- _Exercise aim_
For each line below, write it out exactly as it appears.

- _Records for the task_
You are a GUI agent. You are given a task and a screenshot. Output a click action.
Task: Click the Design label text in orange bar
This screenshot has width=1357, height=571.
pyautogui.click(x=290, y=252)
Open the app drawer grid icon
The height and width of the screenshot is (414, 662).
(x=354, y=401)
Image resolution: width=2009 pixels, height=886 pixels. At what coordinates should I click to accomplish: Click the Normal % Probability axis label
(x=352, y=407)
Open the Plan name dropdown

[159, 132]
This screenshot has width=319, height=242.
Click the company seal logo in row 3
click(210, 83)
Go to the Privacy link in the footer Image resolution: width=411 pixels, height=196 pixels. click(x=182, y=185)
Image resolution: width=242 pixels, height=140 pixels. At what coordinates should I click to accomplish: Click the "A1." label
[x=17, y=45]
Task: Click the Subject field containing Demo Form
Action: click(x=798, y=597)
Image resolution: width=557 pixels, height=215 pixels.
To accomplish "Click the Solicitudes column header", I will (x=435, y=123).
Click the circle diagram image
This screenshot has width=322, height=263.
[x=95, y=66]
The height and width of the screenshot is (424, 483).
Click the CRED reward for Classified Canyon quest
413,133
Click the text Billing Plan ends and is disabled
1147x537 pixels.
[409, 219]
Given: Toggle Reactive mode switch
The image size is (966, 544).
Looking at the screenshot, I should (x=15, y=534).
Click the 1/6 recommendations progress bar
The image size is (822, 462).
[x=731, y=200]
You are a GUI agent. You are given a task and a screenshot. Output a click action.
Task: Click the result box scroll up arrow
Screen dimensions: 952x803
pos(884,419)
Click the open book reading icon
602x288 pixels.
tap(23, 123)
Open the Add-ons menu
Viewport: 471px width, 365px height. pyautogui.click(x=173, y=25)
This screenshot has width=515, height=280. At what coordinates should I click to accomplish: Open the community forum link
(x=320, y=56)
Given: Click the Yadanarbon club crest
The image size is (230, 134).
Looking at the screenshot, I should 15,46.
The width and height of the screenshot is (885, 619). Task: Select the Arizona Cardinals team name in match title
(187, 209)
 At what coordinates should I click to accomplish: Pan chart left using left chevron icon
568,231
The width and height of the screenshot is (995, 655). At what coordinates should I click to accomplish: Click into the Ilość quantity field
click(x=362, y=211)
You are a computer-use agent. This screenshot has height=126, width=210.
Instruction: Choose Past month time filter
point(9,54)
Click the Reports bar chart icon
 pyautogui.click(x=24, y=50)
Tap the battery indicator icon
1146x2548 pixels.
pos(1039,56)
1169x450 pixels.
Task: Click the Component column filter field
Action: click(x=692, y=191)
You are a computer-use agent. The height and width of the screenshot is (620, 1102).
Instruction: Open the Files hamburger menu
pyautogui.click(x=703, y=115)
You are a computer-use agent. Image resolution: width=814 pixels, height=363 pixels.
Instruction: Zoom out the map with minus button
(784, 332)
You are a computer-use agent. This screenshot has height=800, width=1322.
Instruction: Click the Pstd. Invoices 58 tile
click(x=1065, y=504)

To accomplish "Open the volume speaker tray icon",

- _Answer for this exercise_
You are a GUI agent. You are given a task and a screenshot. Output a click action.
Task: Click the Design label text in orange bar
This screenshot has width=1357, height=571.
pyautogui.click(x=290, y=252)
Open the app drawer grid icon
The height and width of the screenshot is (414, 662).
(x=354, y=401)
Image resolution: width=2009 pixels, height=886 pixels. At what coordinates should I click to accomplish: Click the Normal % Probability axis label
(x=352, y=407)
Open the Plan name dropdown

[159, 132]
This screenshot has width=319, height=242.
Click the company seal logo in row 3
click(210, 83)
Go to the Privacy link in the footer Image resolution: width=411 pixels, height=196 pixels. click(x=182, y=185)
Image resolution: width=242 pixels, height=140 pixels. At what coordinates should I click to accomplish: Click the "A1." label
[x=17, y=45]
Task: Click the Subject field containing Demo Form
Action: click(x=798, y=597)
Image resolution: width=557 pixels, height=215 pixels.
To accomplish "Click the Solicitudes column header", I will (x=435, y=123).
Click the circle diagram image
This screenshot has width=322, height=263.
[x=95, y=66]
The height and width of the screenshot is (424, 483).
Click the CRED reward for Classified Canyon quest
413,133
Click the text Billing Plan ends and is disabled
1147x537 pixels.
[409, 219]
Given: Toggle Reactive mode switch
The image size is (966, 544).
Looking at the screenshot, I should (x=15, y=534).
Click the 1/6 recommendations progress bar
The image size is (822, 462).
[x=731, y=200]
You are a GUI agent. You are given a task and a screenshot. Output a click action.
Task: Click the result box scroll up arrow
Screen dimensions: 952x803
pos(884,419)
Click the open book reading icon
602x288 pixels.
tap(23, 123)
Open the Add-ons menu
Viewport: 471px width, 365px height. pyautogui.click(x=173, y=25)
This screenshot has width=515, height=280. At what coordinates should I click to accomplish: Open the community forum link
(x=320, y=56)
Given: Click the Yadanarbon club crest
The image size is (230, 134).
Looking at the screenshot, I should 15,46.
The width and height of the screenshot is (885, 619). Task: Select the Arizona Cardinals team name in match title
(187, 209)
 At what coordinates should I click to accomplish: Pan chart left using left chevron icon
568,231
The width and height of the screenshot is (995, 655). At what coordinates should I click to accomplish: Click into the Ilość quantity field
click(x=362, y=211)
You are a computer-use agent. This screenshot has height=126, width=210.
Instruction: Choose Past month time filter
point(9,54)
Click the Reports bar chart icon
 pyautogui.click(x=24, y=50)
Tap the battery indicator icon
1146x2548 pixels.
pos(1039,56)
1169x450 pixels.
Task: Click the Component column filter field
Action: click(x=692, y=191)
You are a computer-use agent. The height and width of the screenshot is (620, 1102).
Instruction: Open the Files hamburger menu
pyautogui.click(x=703, y=115)
You are a computer-use agent. Image resolution: width=814 pixels, height=363 pixels.
Instruction: Zoom out the map with minus button
(784, 332)
You are a computer-use agent. This screenshot has height=800, width=1322.
Instruction: Click the Pstd. Invoices 58 tile
click(x=1065, y=504)

To accomplish "Open the volume speaker tray icon",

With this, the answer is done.